Receives data from sensors, formats that data so it is suitable for training, and pushes to predictor. Accepts requests to endpoint /upload/<id>/<data point> where id is some number that indentifies the sender and data point is a number representing CPU utilization percentage. Requests to any other endpoint is responded to with "OK". Every 15 seconds, checks all received data. For each id, splits its data points into groups of 5, if there are at least data points. Then sends this formatted data to predictor. When first started, sends a request to predictor to "prefetch" it. This is to make sure a predictor is allocated by the time aggregator starts sending data, as predictor can take some time to start up.

To build and add to registry-service:

$ cd demos/cpu-usage/aggregator
$ go build
$ registry-cli add service-conf.json <DockerHub repo> cpu-usage-aggregator:1.0

Alternatively, to run manually, run proxy:

$ ./proxy <proxy port> cpu-usage-aggregator:1.0 <service port> <metrics port>

Followed by the aggregator:

$ ./aggregator <proxy port> <service port>

Predictor

Trains a couple ML models on data received from aggregator, plus a set of initially provided sample data. Responds to 3 endpoints. POST request a json array of arrays where the inner arrays should contain 5 numbers (eg. [[1,2,3,4,5],[6,7,8,9,10]]) to /upload. GET request to /data to return all collected data. GET request to /logs to return log messages from the app. Repeatedly performs a set of training runs on 2 linear regression models and a polynomial regression model. As new data comes in, future training runs will use the new data.

To build and add to registry-service:

$ cd demos/cpu-usage/predictor
$ go build
$ registry-cli add service-conf.json <DockerHub repo> cpu-usage-predictor:1.0

If you find he registry-cli fails, probably because of how large the image is. Try cleaning up your drive, and skip hashing by providing a hardcoded hash --content-id <hash>. eg. $ registry-cli add --content-id CpuUsagePredictor service-conf.json <DockerHub repo> cpu-usage-predictor:1.0.

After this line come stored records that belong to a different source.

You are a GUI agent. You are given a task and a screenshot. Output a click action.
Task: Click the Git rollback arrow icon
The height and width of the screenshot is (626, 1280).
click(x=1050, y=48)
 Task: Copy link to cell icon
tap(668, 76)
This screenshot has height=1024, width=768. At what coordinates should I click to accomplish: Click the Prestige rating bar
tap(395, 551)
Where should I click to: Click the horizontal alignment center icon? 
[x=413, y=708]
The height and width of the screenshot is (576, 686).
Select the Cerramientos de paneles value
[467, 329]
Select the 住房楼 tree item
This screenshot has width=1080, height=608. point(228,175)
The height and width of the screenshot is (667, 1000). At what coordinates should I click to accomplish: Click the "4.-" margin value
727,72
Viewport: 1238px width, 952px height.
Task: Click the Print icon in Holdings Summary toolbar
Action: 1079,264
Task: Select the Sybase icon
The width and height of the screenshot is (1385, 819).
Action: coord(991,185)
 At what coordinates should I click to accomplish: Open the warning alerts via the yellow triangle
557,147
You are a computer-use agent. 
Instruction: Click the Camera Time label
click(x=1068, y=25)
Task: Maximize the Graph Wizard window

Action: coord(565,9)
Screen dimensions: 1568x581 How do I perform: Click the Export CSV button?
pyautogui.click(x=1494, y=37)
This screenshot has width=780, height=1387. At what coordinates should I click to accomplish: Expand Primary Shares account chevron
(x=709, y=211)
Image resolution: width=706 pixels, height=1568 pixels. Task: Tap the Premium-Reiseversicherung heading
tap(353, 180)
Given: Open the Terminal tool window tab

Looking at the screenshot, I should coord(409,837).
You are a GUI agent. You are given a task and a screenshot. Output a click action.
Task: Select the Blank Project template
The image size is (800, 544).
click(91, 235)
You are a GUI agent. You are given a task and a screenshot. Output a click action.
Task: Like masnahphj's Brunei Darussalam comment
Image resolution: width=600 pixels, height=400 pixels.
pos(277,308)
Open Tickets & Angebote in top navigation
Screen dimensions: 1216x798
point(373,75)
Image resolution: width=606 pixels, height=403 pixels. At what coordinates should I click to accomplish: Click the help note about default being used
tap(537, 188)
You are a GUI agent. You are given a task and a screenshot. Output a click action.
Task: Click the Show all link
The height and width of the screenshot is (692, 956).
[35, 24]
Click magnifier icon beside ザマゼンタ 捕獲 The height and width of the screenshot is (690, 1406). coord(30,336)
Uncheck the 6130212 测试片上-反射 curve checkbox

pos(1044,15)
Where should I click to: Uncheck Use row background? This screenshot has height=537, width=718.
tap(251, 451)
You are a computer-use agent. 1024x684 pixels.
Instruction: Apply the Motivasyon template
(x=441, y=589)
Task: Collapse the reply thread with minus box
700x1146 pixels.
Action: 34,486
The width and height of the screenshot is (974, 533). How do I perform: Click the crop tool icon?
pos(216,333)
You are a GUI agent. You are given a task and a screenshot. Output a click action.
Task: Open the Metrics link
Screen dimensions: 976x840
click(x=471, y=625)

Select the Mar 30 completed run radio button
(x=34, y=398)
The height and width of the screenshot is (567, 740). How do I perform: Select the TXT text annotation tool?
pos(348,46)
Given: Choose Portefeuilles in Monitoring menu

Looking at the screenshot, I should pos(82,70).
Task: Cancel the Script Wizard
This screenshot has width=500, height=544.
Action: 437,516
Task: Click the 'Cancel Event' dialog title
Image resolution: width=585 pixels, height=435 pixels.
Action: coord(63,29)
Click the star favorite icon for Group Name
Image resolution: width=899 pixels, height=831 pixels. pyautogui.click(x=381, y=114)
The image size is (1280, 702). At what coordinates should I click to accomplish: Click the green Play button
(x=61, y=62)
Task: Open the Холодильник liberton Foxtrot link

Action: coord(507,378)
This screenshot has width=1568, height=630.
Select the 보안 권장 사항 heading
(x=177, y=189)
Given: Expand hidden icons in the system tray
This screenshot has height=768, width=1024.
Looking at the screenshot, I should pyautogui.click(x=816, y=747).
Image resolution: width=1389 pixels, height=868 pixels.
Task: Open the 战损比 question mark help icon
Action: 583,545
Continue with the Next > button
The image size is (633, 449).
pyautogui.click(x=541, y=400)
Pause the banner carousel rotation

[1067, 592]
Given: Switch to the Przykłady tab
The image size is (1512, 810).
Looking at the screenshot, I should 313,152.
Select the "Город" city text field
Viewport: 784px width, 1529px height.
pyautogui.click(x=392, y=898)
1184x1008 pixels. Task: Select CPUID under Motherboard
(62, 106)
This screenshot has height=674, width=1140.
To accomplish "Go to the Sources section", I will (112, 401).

Alternatively, to run manually, run proxy:

$ ./proxy <proxy port> cpu-usage-predictor:1.0 <service port> <metrics port>

Create a python venv and pip install requirements:

$ cd to predictor
$ python3.8 -m venv venv
$ source ./venv/bin/activate
(venv) $ pip install -r requirements.txt

My testing used python3.8. Not sure about lower versions, but basically, needs to be high enough to support PyTorch, NumPy, and Flask.

Run the predictor:

(venv) $ python app.py <proxy port> <service port>

Setup

You can trigger a bunch of sensors to be allocated by creating you own proxy and sending a bunch of requests for cpu-usage-sensor:1.0 which should allocate them somewhere. eg. $ ./proxy 4200 followed by $ curl http://127.0.0.1:4200/cpu-usage-sensor:1.0. Or boot them manually, whether by running docker containers or the manual instructions under Sensor. Once sensors are created, they should push data to aggregator which pushes to predictor, which should automatically allocate them.